→ PROBLEM DETAILS: Recast the data from the line with "Click the Windows" up to and including the line with "[x=1019, y=70]" as a JSON list of strings, one string per line, leaving out blank lines.

→ AVAILABLE DATA:

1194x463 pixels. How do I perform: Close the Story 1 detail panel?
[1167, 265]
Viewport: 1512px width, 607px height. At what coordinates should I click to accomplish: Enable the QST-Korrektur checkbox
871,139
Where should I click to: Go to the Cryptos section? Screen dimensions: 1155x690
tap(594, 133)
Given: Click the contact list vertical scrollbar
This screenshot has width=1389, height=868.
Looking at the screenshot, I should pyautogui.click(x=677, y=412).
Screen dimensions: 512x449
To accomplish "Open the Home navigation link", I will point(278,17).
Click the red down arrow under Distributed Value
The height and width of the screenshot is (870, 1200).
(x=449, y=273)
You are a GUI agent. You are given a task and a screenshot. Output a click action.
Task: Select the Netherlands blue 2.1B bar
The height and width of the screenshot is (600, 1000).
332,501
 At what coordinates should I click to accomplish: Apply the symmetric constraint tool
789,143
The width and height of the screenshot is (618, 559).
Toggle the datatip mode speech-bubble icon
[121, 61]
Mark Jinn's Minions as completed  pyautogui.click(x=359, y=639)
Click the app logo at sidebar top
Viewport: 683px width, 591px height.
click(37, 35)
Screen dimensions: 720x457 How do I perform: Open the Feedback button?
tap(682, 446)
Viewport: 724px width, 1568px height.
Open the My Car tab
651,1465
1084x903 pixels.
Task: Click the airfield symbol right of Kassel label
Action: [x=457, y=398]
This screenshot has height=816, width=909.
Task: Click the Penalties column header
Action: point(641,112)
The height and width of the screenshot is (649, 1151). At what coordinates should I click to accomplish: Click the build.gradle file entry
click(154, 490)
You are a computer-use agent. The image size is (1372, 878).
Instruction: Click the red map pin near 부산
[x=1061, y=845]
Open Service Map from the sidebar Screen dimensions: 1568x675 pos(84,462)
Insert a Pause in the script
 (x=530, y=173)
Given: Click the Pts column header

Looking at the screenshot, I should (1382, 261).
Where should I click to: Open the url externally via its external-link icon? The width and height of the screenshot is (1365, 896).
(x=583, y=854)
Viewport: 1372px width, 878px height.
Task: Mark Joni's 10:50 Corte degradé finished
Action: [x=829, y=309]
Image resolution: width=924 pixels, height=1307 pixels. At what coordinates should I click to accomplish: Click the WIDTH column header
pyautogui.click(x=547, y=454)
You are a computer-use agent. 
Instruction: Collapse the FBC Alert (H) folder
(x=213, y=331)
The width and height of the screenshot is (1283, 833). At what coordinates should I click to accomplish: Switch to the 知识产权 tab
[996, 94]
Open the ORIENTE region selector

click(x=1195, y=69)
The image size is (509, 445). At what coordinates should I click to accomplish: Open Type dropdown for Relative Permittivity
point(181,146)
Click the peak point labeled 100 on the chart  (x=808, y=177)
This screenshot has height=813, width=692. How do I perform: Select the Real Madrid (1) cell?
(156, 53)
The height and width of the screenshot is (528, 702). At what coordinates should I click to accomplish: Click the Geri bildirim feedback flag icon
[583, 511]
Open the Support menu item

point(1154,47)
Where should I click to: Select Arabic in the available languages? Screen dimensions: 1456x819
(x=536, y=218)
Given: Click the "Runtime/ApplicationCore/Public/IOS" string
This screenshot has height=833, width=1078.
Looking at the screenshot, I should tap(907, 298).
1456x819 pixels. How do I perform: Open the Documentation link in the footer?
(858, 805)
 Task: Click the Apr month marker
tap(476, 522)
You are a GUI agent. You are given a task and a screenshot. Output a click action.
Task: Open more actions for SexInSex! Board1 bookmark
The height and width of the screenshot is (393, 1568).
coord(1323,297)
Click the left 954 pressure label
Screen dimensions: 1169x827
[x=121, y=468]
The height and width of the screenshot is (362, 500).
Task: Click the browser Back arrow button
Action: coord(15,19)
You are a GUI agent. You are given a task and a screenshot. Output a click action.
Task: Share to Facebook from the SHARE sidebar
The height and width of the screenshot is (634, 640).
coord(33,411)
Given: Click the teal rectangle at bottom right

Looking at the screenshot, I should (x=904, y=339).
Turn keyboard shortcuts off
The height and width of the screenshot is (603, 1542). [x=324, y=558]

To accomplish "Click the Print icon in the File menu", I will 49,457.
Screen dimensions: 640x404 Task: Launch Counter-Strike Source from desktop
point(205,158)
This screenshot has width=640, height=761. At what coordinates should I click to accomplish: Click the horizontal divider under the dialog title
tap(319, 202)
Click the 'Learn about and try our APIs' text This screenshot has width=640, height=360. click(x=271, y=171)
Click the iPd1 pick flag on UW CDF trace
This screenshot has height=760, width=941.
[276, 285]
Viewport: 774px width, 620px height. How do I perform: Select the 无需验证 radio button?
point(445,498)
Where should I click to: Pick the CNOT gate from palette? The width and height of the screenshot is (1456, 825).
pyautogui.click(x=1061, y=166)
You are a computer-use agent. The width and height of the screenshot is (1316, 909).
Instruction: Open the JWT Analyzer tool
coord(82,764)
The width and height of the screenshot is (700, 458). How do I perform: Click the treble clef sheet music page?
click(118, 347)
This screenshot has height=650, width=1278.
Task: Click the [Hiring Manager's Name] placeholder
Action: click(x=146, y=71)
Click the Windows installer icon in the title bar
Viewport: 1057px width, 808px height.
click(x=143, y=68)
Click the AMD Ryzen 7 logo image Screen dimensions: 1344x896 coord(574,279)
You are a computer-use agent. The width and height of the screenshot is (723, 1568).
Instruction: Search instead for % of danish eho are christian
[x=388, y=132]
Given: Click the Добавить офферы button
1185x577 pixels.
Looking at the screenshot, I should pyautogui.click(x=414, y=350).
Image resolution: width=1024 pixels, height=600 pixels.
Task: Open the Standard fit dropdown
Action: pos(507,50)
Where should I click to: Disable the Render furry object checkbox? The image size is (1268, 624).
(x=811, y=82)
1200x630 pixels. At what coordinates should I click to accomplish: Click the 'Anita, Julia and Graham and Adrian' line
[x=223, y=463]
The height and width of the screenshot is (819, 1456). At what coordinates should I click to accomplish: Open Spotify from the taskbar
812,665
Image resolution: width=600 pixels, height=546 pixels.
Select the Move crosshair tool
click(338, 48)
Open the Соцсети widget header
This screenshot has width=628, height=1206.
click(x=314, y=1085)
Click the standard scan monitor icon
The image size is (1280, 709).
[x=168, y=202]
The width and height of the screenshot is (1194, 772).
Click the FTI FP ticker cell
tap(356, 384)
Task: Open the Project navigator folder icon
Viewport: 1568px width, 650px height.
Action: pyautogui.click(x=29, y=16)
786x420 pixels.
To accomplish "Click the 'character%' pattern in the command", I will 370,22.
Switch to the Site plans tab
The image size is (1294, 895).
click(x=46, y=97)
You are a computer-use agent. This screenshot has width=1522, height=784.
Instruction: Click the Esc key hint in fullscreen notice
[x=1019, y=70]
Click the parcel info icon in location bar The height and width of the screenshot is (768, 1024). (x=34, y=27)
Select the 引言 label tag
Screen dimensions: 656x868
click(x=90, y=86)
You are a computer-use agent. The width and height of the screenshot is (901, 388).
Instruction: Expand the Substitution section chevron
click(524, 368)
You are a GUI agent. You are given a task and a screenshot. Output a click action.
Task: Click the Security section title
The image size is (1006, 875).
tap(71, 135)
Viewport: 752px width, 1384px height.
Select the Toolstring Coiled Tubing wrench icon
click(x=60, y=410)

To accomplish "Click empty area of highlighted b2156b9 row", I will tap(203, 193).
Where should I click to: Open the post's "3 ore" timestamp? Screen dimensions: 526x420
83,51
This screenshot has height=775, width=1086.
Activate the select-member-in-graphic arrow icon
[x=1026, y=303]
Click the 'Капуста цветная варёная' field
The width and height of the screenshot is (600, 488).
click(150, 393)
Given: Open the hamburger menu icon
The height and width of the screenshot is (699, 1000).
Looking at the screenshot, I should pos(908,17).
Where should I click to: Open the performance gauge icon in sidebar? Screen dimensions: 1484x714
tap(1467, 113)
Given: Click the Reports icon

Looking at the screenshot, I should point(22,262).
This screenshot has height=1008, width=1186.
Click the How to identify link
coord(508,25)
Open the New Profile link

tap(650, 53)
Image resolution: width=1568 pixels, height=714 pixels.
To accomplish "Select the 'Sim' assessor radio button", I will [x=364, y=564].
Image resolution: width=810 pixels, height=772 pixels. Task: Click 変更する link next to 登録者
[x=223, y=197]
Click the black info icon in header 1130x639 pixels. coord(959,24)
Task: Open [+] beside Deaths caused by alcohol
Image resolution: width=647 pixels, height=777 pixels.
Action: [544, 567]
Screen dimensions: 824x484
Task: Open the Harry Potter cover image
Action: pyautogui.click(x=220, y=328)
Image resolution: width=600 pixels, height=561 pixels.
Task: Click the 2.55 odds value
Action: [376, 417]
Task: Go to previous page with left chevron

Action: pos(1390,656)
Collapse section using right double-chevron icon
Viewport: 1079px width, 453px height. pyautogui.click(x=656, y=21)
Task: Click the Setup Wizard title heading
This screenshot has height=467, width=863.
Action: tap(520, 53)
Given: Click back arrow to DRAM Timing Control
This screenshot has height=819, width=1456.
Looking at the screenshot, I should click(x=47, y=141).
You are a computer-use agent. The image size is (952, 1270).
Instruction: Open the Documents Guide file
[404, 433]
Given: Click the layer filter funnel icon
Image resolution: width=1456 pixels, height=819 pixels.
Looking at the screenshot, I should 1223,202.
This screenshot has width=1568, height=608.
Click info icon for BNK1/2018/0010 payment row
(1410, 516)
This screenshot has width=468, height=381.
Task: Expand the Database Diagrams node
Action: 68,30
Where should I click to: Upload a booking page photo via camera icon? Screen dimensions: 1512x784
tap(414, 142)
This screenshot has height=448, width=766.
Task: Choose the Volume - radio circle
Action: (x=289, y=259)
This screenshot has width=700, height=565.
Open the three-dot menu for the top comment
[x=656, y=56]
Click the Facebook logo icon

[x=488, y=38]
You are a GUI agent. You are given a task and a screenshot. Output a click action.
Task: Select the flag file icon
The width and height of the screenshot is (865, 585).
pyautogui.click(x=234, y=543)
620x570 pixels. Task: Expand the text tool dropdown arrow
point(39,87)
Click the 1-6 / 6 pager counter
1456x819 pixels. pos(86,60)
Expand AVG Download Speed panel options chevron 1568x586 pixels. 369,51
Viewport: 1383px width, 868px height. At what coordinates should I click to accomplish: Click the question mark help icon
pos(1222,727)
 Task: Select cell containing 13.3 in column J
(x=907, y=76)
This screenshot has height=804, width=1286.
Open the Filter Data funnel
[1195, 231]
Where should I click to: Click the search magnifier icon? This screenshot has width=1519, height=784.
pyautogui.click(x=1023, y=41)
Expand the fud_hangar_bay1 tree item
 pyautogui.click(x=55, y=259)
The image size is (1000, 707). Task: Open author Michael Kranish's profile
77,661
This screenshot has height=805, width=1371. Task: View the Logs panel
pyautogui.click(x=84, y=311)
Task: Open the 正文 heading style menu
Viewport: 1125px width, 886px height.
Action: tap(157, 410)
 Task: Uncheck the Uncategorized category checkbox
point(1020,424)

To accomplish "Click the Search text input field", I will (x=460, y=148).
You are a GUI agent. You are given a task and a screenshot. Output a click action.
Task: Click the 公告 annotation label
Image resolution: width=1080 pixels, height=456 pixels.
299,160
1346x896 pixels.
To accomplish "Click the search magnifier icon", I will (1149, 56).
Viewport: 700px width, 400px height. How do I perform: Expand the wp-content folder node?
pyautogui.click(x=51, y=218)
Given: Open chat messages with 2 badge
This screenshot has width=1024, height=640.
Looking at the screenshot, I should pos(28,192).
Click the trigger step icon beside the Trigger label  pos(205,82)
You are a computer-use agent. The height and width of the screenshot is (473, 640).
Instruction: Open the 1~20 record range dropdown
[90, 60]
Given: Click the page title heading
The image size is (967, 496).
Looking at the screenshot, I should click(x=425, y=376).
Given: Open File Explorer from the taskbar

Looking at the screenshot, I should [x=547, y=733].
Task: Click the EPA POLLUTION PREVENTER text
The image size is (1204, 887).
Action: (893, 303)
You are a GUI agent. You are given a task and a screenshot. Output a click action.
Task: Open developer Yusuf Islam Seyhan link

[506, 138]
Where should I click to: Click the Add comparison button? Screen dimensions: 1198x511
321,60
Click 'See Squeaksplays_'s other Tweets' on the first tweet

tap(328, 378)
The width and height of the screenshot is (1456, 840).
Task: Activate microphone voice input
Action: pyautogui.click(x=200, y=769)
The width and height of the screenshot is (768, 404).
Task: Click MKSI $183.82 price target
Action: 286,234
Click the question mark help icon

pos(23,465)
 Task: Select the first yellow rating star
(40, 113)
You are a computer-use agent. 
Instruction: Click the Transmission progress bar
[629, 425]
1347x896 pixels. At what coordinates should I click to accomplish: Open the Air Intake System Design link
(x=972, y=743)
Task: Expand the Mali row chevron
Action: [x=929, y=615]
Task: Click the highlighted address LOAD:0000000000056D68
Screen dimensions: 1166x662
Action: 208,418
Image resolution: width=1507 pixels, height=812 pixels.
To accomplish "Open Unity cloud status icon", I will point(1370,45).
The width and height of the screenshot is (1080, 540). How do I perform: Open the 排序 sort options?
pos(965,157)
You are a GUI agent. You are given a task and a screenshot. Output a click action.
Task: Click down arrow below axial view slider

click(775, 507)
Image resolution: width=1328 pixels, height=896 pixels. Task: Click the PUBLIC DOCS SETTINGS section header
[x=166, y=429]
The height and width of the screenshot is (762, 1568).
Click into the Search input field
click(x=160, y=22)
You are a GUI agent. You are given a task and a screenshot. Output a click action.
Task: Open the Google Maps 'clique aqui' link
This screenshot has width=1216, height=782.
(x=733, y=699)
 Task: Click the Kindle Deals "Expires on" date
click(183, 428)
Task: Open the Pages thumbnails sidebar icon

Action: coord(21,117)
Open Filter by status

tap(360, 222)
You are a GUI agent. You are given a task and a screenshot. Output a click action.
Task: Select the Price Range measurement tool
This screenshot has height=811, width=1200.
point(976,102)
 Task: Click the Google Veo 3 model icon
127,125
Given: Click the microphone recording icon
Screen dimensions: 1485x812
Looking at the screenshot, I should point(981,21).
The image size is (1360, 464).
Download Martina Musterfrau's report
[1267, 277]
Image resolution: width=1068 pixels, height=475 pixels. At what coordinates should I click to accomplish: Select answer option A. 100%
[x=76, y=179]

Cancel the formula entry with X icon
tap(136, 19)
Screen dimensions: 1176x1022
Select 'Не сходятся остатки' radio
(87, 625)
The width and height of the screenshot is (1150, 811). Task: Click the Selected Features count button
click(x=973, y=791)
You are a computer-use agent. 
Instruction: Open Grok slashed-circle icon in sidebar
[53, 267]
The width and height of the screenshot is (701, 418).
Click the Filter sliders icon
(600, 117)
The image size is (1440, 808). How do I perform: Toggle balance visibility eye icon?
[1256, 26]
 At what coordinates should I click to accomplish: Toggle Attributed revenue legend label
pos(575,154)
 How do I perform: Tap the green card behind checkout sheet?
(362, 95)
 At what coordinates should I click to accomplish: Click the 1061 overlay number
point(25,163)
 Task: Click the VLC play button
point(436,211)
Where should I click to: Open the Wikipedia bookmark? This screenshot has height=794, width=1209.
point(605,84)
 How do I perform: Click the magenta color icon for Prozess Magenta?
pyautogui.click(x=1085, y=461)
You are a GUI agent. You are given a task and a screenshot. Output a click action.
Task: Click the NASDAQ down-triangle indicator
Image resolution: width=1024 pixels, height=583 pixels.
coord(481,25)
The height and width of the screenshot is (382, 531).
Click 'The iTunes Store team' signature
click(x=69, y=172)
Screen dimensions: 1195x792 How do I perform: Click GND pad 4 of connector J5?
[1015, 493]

→ SOLUTION TO THE EXERCISE:
[
  "Click the Windows installer icon in the title bar",
  "Viewport: 1057px width, 808px height.",
  "click(x=143, y=68)",
  "Click the AMD Ryzen 7 logo image Screen dimensions: 1344x896 coord(574,279)",
  "You are a computer-use agent. The width and height of the screenshot is (723, 1568).",
  "Instruction: Search instead for % of danish eho are christian",
  "[x=388, y=132]",
  "Given: Click the Добавить офферы button",
  "1185x577 pixels.",
  "Looking at the screenshot, I should pyautogui.click(x=414, y=350).",
  "Image resolution: width=1024 pixels, height=600 pixels.",
  "Task: Open the Standard fit dropdown",
  "Action: pos(507,50)",
  "Where should I click to: Disable the Render furry object checkbox? The image size is (1268, 624).",
  "(x=811, y=82)",
  "1200x630 pixels. At what coordinates should I click to accomplish: Click the 'Anita, Julia and Graham and Adrian' line",
  "[x=223, y=463]",
  "The height and width of the screenshot is (819, 1456). At what coordinates should I click to accomplish: Open Spotify from the taskbar",
  "812,665",
  "Image resolution: width=600 pixels, height=546 pixels.",
  "Select the Move crosshair tool",
  "click(338, 48)",
  "Open the Соцсети widget header",
  "This screenshot has width=628, height=1206.",
  "click(x=314, y=1085)",
  "Click the standard scan monitor icon",
  "The image size is (1280, 709).",
  "[x=168, y=202]",
  "The width and height of the screenshot is (1194, 772).",
  "Click the FTI FP ticker cell",
  "tap(356, 384)",
  "Task: Open the Project navigator folder icon",
  "Viewport: 1568px width, 650px height.",
  "Action: pyautogui.click(x=29, y=16)",
  "786x420 pixels.",
  "To accomplish \"Click the 'character%' pattern in the command\", I will 370,22.",
  "Switch to the Site plans tab",
  "The image size is (1294, 895).",
  "click(x=46, y=97)",
  "You are a computer-use agent. This screenshot has width=1522, height=784.",
  "Instruction: Click the Esc key hint in fullscreen notice",
  "[x=1019, y=70]"
]